The top brass of the Rugby Football Union yesterday revealed that representatives of all 26 warring professional clubs would soon be subjected to a hotel lock-in and told not to emerge until agreement had been reached on the vexed question of promotion and relegation.

Those supporters sick to the back teeth of oval-ball politics will accuse the union of getting it only half right: they feel the combatants should be locked up, rather than locked in. Still, the now or never ultimatum suggests that the whole sorry saga may be nearing its denouement.

Brian Baister, the RFU chairman, and Francis Baron, the chief executive, held a joint presentation at Twickenham to outline the latest diplomatic manoeuvrings aimed at solving the most intractable problem to hit domestic rugby since... well, the last intractable problem.
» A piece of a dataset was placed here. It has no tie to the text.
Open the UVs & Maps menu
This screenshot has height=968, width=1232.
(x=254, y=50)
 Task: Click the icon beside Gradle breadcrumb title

A team of specialist independent facilitators will be brought in to oversee the talks - ACAS, the masters of arbitration, have been ruled out but the Mafia are thought to be in the frame - and it is fervently hoped that a deal can be reached by the time England play their first international of the season on 18 November.

While both the RFU and the 12 Zurich Premiership clubs are backing an annual play-off between the bottom side in the élite league and the top side in National Division One, the English Second Division Rugby negotiating team is demanding a straight two-up, two-down format. The political logjam is hitting the Premiership clubs in the pocket, for the RFU will not release £6.6m of new funding until the issue is thrashed out.

However, it is the Second Division clubs who have the most to lose in the long run. If no deal is reached by the end of May, when the so-called Leicester Agreement governing domestic league rugby expires, the RFU will implement the will of its own constituent members and insist on two-up, two-down. That, in turn, will ensure that the Premiership clubs, who are effectively funding their more lowly brethren to the tune of £3m a season, cut the financial cord for good.

By pulling in all 26 clubs - one hopes the chosen hotel has a well-stocked bar - the RFU has cleverly taken the initiative away from the respective negotiating teams, who are barely on speaking terms, and widened the debate to include all interested parties. Given that most of the Second Division clubs would welcome a cripplingly expensive spell in the Premiership in the same way that Nixon welcomed Watergate, the smart money must be on them cutting their losses and agreeing to the RFU's play-off plan, which carries with it a sweetener of £40m over 10 years.

Meanwhile, the Union declared its "full support" for the British and Irish Lions, who tour Australia next summer. A draft strategic plan, prepared by Baron and his Twickenham management team and sent to RFU council members for their consideration, describes the Lions as an "interference" in terms of England's World Cup ambitions and criticises the commercial basis on which such tours are undertaken. Previous drafts were even more dismissive of the most celebrated institution in the game. However, a new draft has now been agreed in which the tone has been softened significantly. It is this draft that will be discussed by the full council a week today.

It was a day of mixed fortune on the Heineken Cup front. Matt Dawson, out of rugby since May with shoulder trouble, will be back to bolster Northampton when the struggling champions take on Leinster tomorrow, but Lawrence Dallaglio is out of Wasps' must-win match with Stade Français in Paris because of a thigh injury.